* TÂCHE COURTE 1:
Résumez en deux phrases l'extrait sur la comédie muette russe.
* TÂCHE COURTE 2:
Écrivez la suite de l'extrait sur la comédie muette russe en reprenant juste après sa dernière phrase.

***** EXTRAIT

33es Giornate del Cinema Muto

Article mis en ligne le 5 décembre 2014
dernière modification le 25 novembre 2014

par Raymond SCHOLER

Quand on parle de cinéma muet russe, on pense d’abord aux mélos décadents des années 1910, puis aux épopées soviétiques révolutionnaires des années 1920. La comédie, tant russe que soviétique, est toujours considérée comme périphérique. Le festival de Pordenone a donc décidé d’ouvrir une section « Rire Russe » pour faire redécouvrir la comédie muette soviétique. Or, quelle œuvre se prêterait mieux pour lancer cette exploration que celle de Yakov Protazanov, seul cinéaste de sa génération à avoir travaillé avec succès dans la Russie prérévolutionnaire, puis en France et en Allemagne, avant de revenir en Union Soviétique et faire des films tenant tantôt de l’avant-garde, tantôt du réalisme socialiste.

**********
***** DONNÉES SOURCES

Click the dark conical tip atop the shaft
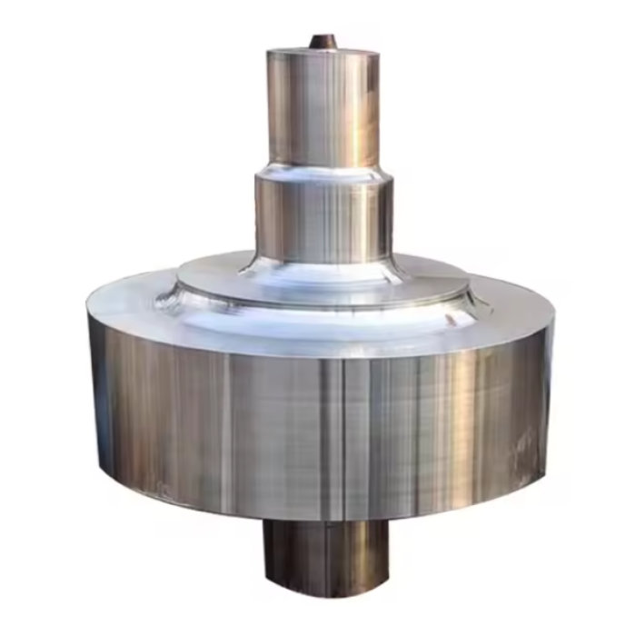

**********

* RÉPONSE RÉDIGÉE 1:
Le cinéma muet russe évoque d'abord les mélos décadents des années 1910 et les épopées soviétiques révolutionnaires des années 1920, tandis que la comédie reste considérée comme périphérique. Le festival de Pordenone a donc ouvert une section « Rire Russe » pour faire redécouvrir la comédie muette soviétique, et l'œuvre de Yakov Protazanov, qui a travaillé en Russie prérévolutionnaire, en France et en Allemagne avant de revenir en Union soviétique, se prête particulièrement bien à lancer cette exploration.

* RÉPONSE RÉDIGÉE 2:
Les comédies muettes de Yakov Protazanov
Comme il excellait dans plein de styles différents, Protazanov était considéré par les férus de la politique des auteurs comme l’antipode même d’auteur. Ce qui se retrouve dans tous ses films, en dépit des différences de style et d’idéologie, c’est l’ironie.
Dans ses films « sérieux » comme La Dame de pique (1916), Le 41e (1927) ou Sans dot (1937), les moments les plus mélodramatiques sont soit affublés de détails inappropriés, soit réduits à l’absurde par un excès de pathos. Dans ses comédies, l’absurde n’est pas affaire de mise en scène, mais résulte de l’accumulation des petites bêtises de la vie courante.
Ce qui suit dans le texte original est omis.